Representative test query collection

WDQS is now in maintenance mode. We intend to check its health at regular intervals. To do this, we collect a small subset of SAPRQL queries that represent all the SPARQL queries that come into WDQS. We run the small subset of queries at regular intervals of time and check how they perform, whether they are taking too long to response (even though they are typically fast queries), or are failing etc. After we have chosen a set of queries, if we keep running them, the results may get cached and thus give us misguided information about the actual health of WDQS. To prevent caching we can perform the same queries with slight variation, like changing the items in the queries.

Jupyter notebook containing code and docs to select a small set of representative queries that can run at definite time intervals as a health check for WDQS: Notebook

Feature selection

What features should we consider that should be represented in the small set of test queries?

(considered) response time
(considered) query structure (found from operator list)
(not required) query length
(not required) should we make sure various services are used even they aren't the *most* frequent queries?
- It turns out we don't need to ensure all services are incorporated in the test queries.
(not required) Should we make sure to have some complex paths? (The larger the number of paths, possibly the more complex it is since a single complex path breaks down into all its individual path components)
- Also no. We want to check whether WDQS is alive, not check whether it can resolve complex paths.
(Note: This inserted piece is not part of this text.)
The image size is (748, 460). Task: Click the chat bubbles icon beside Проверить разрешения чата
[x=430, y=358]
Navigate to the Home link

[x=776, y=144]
So this is not required.
Should we make sure the test queries have various kinds of expressions? (This will be somewhat incorporated in opList)
What happens when most queries are from a single UA or a bot? After query selection we need to make sure the UA/bots are varied for the queries.
The idea is to select a few query *types* using the opList. For each query type we generate multiple queries by changing certain items.
- Turns out we don't need to work hard to generate queries. There are thousands of queries per query type. We can easily select 50 or so of those queries per query type.
We need to make sure changing the items within the queries doesn't drastically change the time-distribution of the selected set of queries. Also distribution of the other features.

Automated query selection

Manually selecting query types (not feasible, abandoned)
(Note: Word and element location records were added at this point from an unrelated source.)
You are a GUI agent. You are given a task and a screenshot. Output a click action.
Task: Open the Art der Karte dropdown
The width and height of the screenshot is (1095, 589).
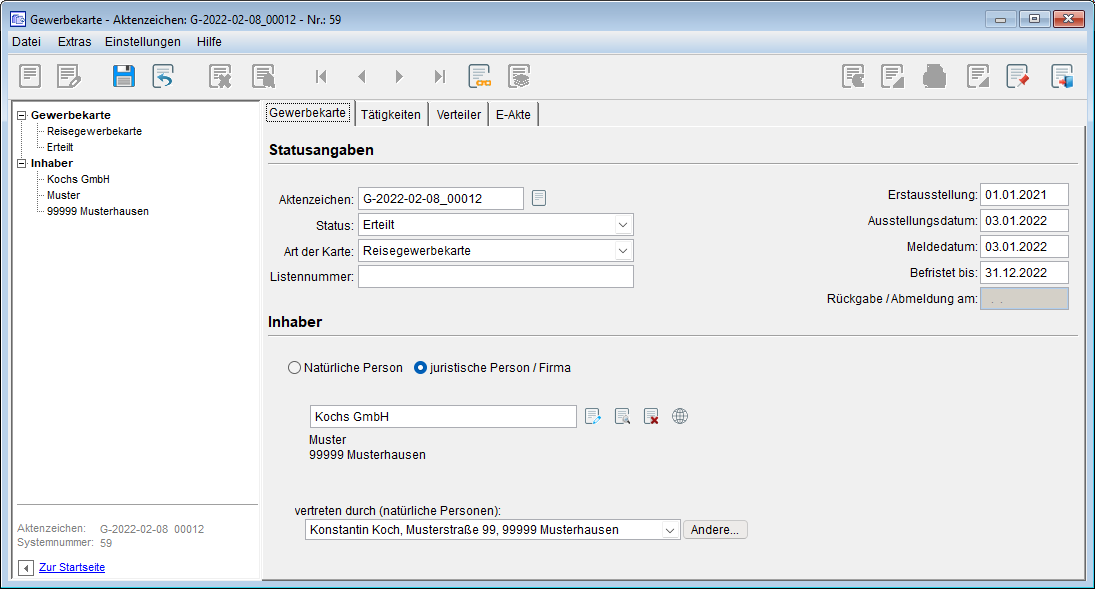tap(623, 251)
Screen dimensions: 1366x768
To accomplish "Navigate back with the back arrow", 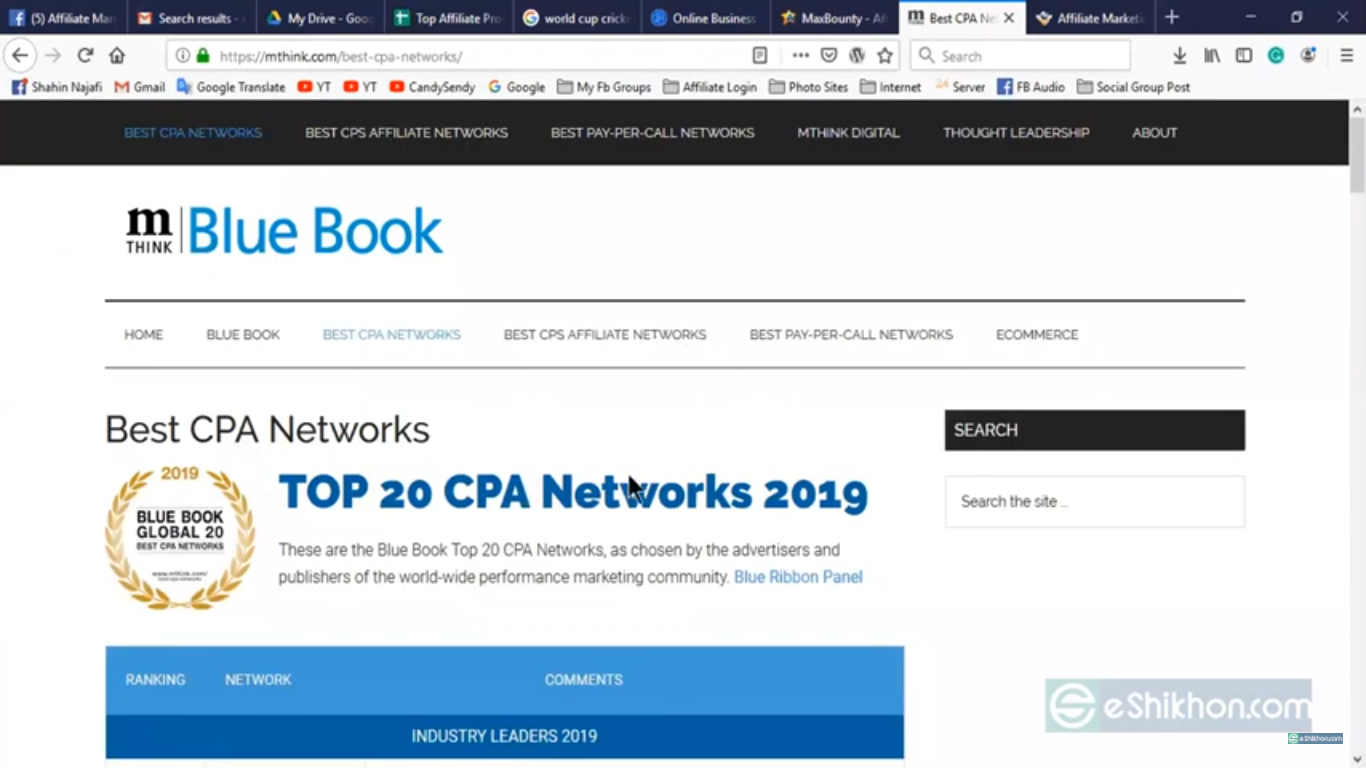I will (x=20, y=55).
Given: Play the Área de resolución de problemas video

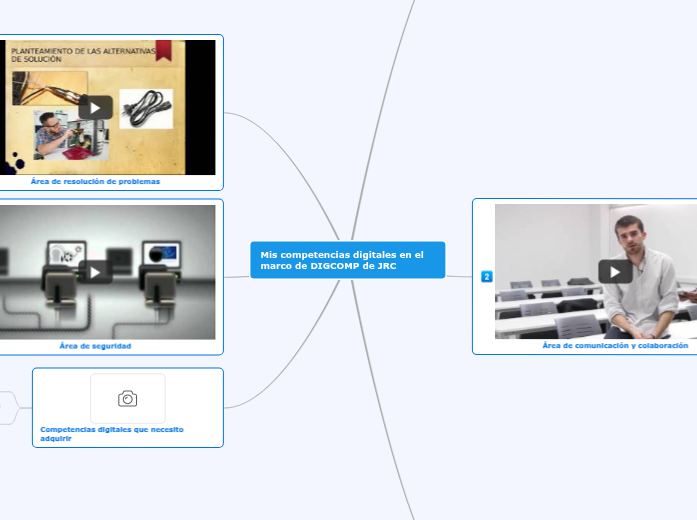Looking at the screenshot, I should (95, 107).
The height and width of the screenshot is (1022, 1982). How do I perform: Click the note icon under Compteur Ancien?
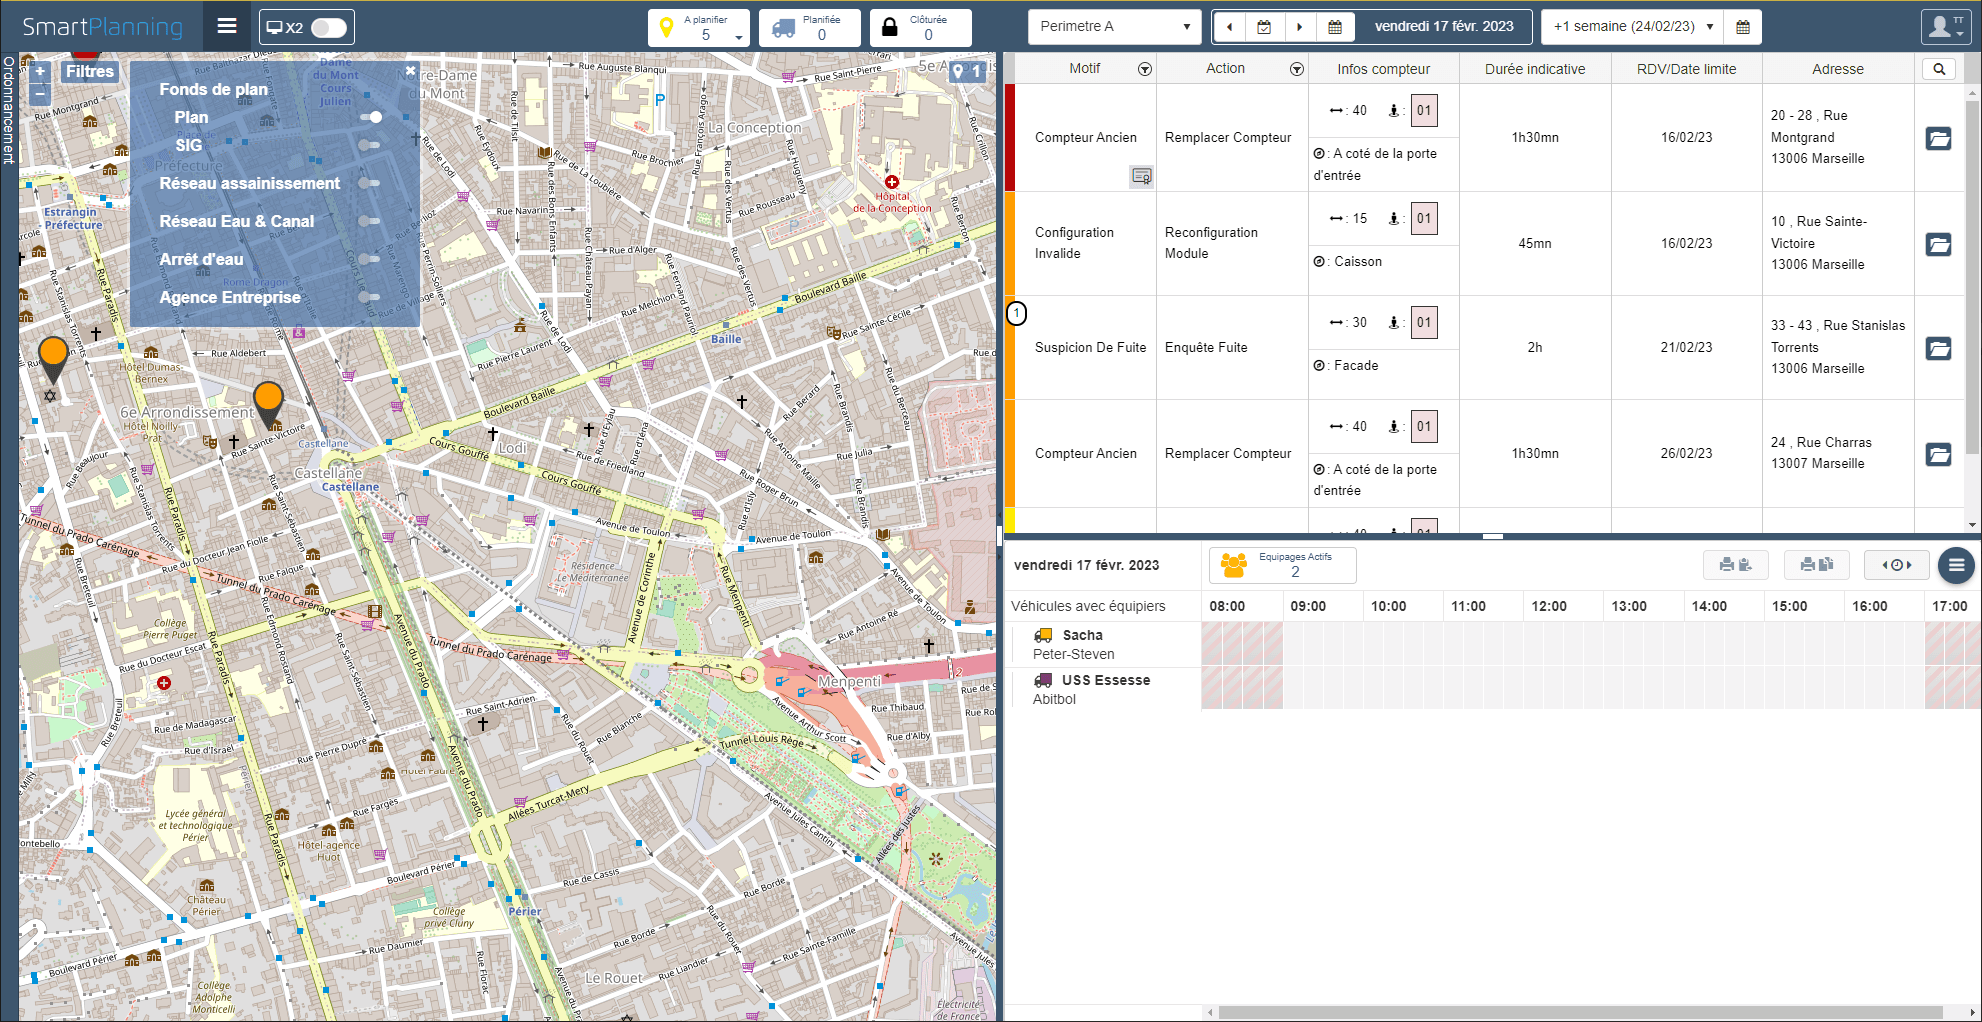(x=1140, y=177)
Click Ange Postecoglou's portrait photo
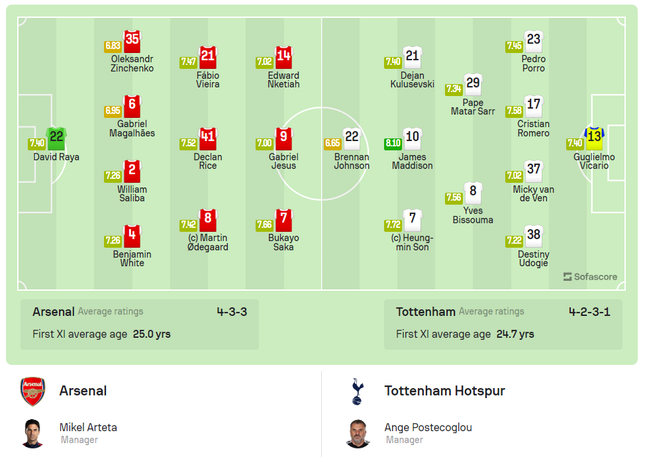This screenshot has width=645, height=457. point(358,433)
Queries are grouped by query_time_class and the opList (operator list), the number of distinct queries per group are counted.
For each group, we look at simple yet most occurring queries. Simple queries are those that don't have too many operators in the opList. But we look for diverse types of queries, such as, some have project, filters, table, order by, paths etc.
We select time groups that take upto 1 second. The next group takes 1s to 10s, these queries may be too long to be test queries. So we choose the first three time groups only.
Next we look at and select individual queries from each group of query types

Automatic process to select queries

The demerit of picking up query types individually is that it is time consuming, and selecting query types is not trivial. It doesn't guarantee that we will choose a good set of query types. To do this relatively automatically:

We can select the first 10-15 query types for each query_time_class.
We can then remove any query type that seems too long (e.g those with too many joins). We may even decide to keep those queries, but select less of them.
For each query type group, we can save a set of 50 queries. To run test queries we can select 1 or 2 from the pool of 50 queries from each query type group. This will also alleviate the need to 'generate' queries by changing items in the queries, because we already have a large of queries to choose from in each query type group.
Something to keep in mind: we are running the automation for 1 months data. We could run it for longer data to get better representation. We can also run the script at some intervals of time, such as every 6 months and save a new set of queries that we can test with.